Al passed the street where the record shop was located and pulled over. “Thanks, Al! See you tomorrow.” “Later, Lou!” Al took off, and I made my way down the street to the record store. I was possessed. As the cd was an import, it stood a good chance of not being in stock, but I told myself I would order it anyway.

I eventually arrived at Virgin Records (I miss record stores. Even the mega-stores) and made a b-line for the international section. I searched the section in a way much akin to Terminator Vision.


And there it was. Waiting for me.  One of the first cds in the rack. Montefiori Cocktail Raccolta No.1 (Collection No.1) I picked it up, went to check out and bought it. I then took it home. And played it. Often.

Francesco (L) and Federico (R) Montefiori. Montefiori Cocktail.

It was the music of fratelli Montefiori that introduced me to a particular modern Italian sound. A lounge sound, that has its pulse on American jazz and R&B. On Latin jazz, on Brazilian bossa nova, cinema soundtracks, African rhythm, East Indian vibes and more.  I was hooked.  I wanted more.

And in those pre-iTunes days, there was only one place I was going to find more.

In December of 1999, on a promise I had made to my agent (“I want you to go to Italy”, she said. Who am I to refuse?), I took a portion of the money I had made on my first tv commercial (Swiffer!) and booked a flight for my wife and I to Italy.

I looked forward to getting in touch with my roots in the old country. But I also had it in the back of my mind that maybe, just maybe, Montefiori Cocktail had a new release. A “Raccolta No.2” as it were.

We visited Firenze for a few days seeing the sights. We were walking around town, when by chance or by fate we came upon a small record shop. I wish I could remember the name of it.

Just as quickly as I had found Raccolta no.1,  there it was.  Raccolta no.2. Waiting for me.  Another colorful album cover, again with Germano on the cover.

I picked up two copies (one for Al!) and made my way to the cashier. The salesperson looked at my purchase and asked if he could recommend something else for me. As my Italian was bruttissimo at the time, I wasn’t sure what he was saying, but my wife, who didn’t speak a word of the language, was able to tell me what he wanted.  (To this day, I still can’t figure how she did that. Most impressive)

He inserted a cd into a player,  handed me a pair of headphones and pressed play. I then heard the opening strains of another captivating sound.

Nicola Conte – Jet Sounds 

After listening to snippets of about half a dozen of tracks, I took off the headphones, looked at the salesperson who patiently awaited my verdict, held up two fingers and said, “Due, per favore.”
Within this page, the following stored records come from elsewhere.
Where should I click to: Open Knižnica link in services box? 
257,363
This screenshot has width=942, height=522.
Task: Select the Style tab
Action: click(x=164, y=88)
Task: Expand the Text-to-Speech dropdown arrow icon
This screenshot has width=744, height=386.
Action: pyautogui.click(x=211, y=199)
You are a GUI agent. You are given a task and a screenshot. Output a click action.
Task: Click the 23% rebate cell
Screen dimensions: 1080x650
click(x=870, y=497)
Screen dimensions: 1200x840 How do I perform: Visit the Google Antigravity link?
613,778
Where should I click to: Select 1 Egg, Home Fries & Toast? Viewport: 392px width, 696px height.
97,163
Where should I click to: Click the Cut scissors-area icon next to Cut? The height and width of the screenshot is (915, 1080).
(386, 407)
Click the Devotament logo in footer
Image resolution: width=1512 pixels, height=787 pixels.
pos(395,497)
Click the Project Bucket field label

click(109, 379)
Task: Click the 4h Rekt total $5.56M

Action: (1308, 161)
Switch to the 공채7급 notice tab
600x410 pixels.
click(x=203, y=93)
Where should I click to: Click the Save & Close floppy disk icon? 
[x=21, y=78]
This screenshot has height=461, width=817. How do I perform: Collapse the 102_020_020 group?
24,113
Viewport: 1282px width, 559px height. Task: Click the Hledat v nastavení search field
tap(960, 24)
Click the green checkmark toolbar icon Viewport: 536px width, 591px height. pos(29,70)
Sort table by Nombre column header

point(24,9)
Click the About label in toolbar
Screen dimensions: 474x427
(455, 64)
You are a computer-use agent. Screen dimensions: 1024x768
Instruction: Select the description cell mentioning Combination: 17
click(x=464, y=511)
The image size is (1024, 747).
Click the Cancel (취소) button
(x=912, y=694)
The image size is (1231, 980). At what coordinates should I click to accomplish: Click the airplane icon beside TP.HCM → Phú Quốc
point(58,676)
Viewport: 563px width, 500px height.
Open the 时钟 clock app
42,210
 The salesperson smiled. Again it was a smile of satisfaction, of pride.

I had just been introduced to musician and producer Nicola Conte. Nicola hails from Bari in the region of Puglia.  He is a prolific musician, songwriter, dj and producer who has collaborated and recorded on many different projects.  Nicola has a certain magic touch adding it to numerous successful recordings and remixes for artists such as Rosalia de Souza, Sabrina Malheiros and even Montefiori Cocktail.

Kind of Sunshine. Nicola Conte on guitar.

Having been presented with the genius of the Montefiori brothers and Nicola Conte, I became obsessed with this sound. I soon discovered the Irma Records label of Bologna located also in Emilia-Romagna. Irma carries the motherlode of not only this modern lounge music, but of acid jazz, electronica, nu-jazz and many other genres.  (Much of this music can be found on iTunes; however, for those into compact discs, they can be found at MusicShopOnline aka MSOL)

Artists such as Montefiori Cocktail, Nicola Conte, Italian Secret Service, Marcheselli Produzioni, BellaDonna, LTJ X-Perience, Bengi Jumping, The Shiffers, Robert Passera and others opened up a new world of music for me. And my passion for this music eventually led to the creation of Rocco’s Música!Musica! in 2005.